What to do —
[1] Set down the passage of the Ennis quarterly results report word for word, starting with "Ennis Sells Apparel" and going on through "sequential quarter basis.".
[2] Output the records as a JSON list of strings, one string per line, with blank lines left out. Start with the line with "Describe the element" and go on through the end of the records, and leave the pictures out.

Source text —
Ennis Sells Apparel Segment to Gildan for $110M, Resulting in Net Loss of $26M
MIDLOTHIAN, Texas — June 29, 2016 — Ennis Inc. (the “Company”), (NYSE: EBF), has reported financial results for the first quarter ended May 31, 2016. Highlights include:
- The Company completed the sale of the Apparel Segment to Gildan for $110.0 million.
- Print sequential gross profit margin increased from 27.7% to 29.5% on a sequential quarter basis.
- Diluted earnings per share from operations (continued and discontinued) remained constant at $0.36.
- Diluted earnings per share from continuing operations decreased from $0.34 to $0.26.
As previously announced, the Company completed the sale of its apparel business to Gildan Activewear on May 25, 2016. Based on closing date working capital, which is subject to audit, the all cash purchase price for the apparel business was $110.0 million. The results of the apparel segment have been accounted for as discontinued operations for the quarter ended May 31, 2016, and comparable prior year results have been restated to reflect this accounting.

Study material —
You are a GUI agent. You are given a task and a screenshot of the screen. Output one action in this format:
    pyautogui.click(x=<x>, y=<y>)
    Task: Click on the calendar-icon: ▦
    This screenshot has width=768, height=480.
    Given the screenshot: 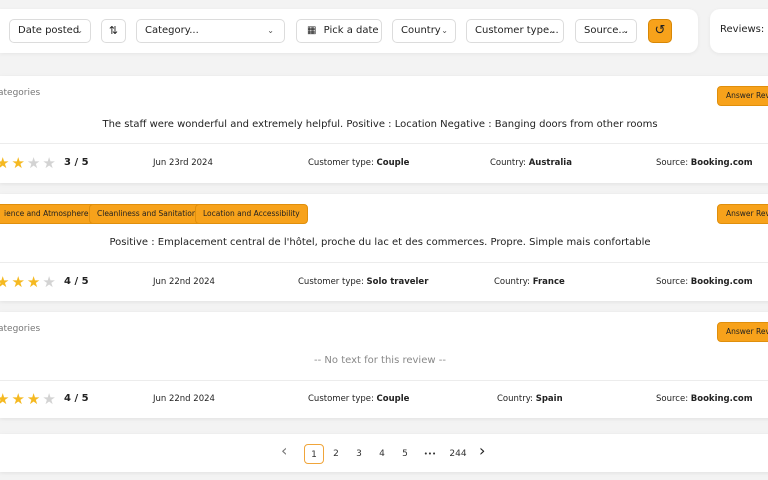 What is the action you would take?
    pyautogui.click(x=312, y=30)
    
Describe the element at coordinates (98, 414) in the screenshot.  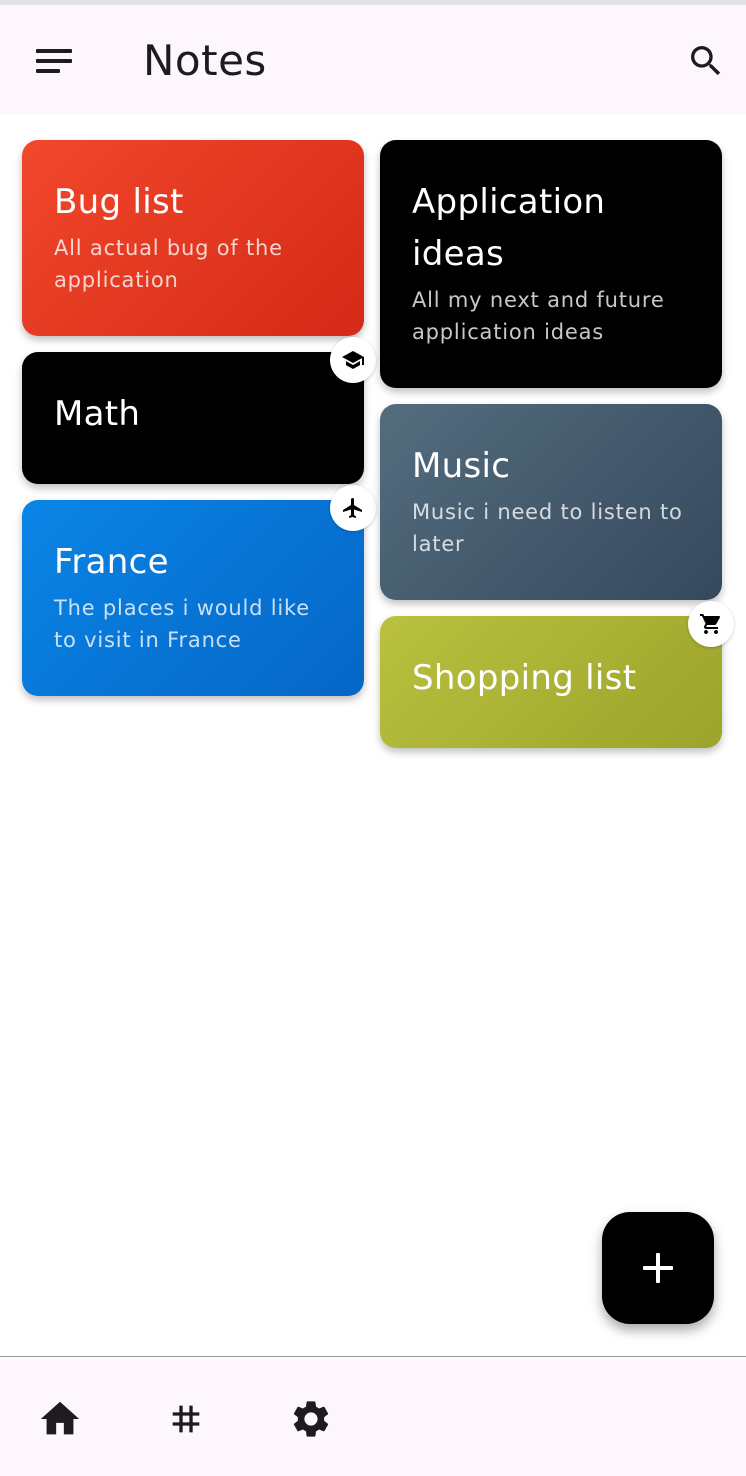
I see `note-title: Math` at that location.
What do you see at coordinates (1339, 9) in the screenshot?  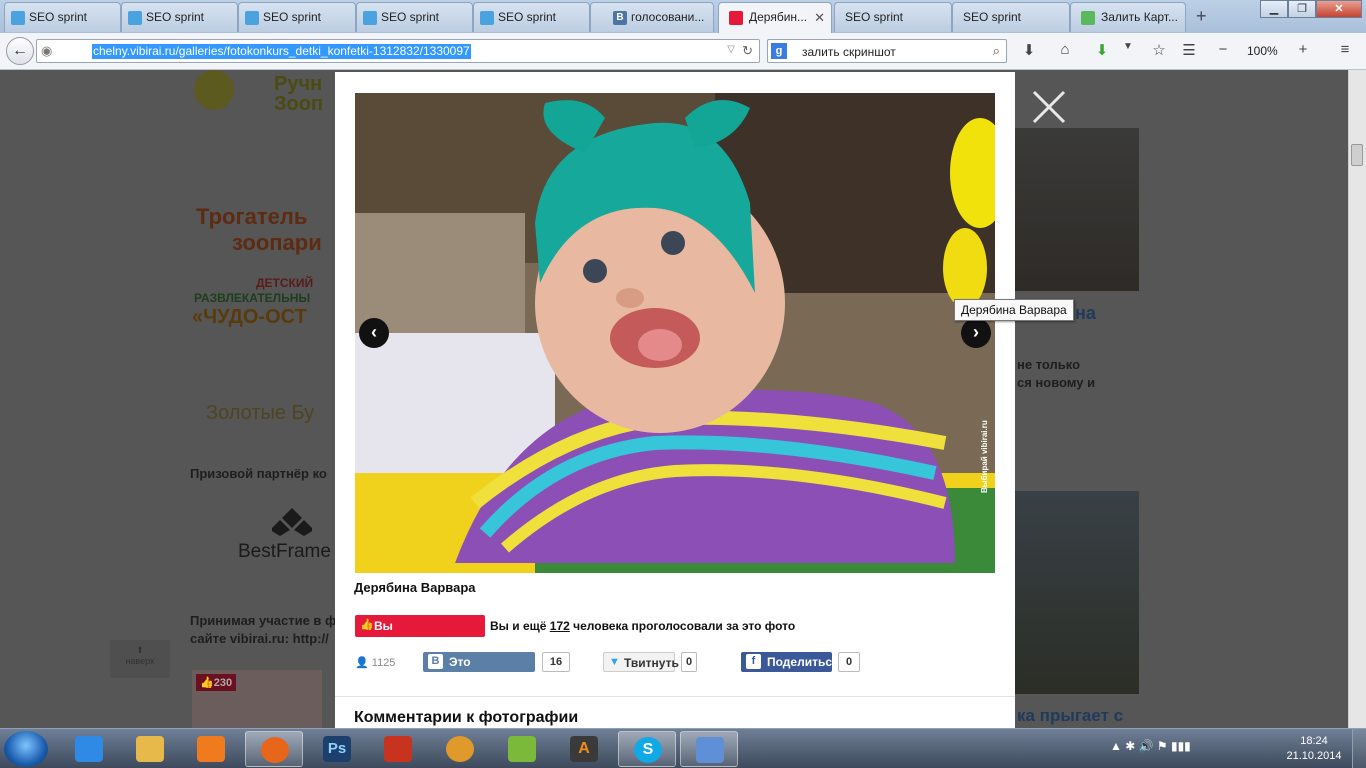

Task-by-task solutions —
[1]
Ennis Sells Apparel Segment to Gildan for $110M, Resulting in Net Loss of $26M
MIDLOTHIAN, Texas — June 29, 2016 — Ennis Inc. (the “Company”), (NYSE: EBF), has reported financial results for the first quarter ended May 31, 2016. Highlights include:
- The Company completed the sale of the Apparel Segment to Gildan for $110.0 million.
- Print sequential gross profit margin increased from 27.7% to 29.5% on a sequential quarter basis.

[2]
[
  "Describe the element at coordinates (98, 414) in the screenshot.  ",
  "I see `note-title: Math` at that location.",
  "What do you see at coordinates (1339, 9) in the screenshot?  "
]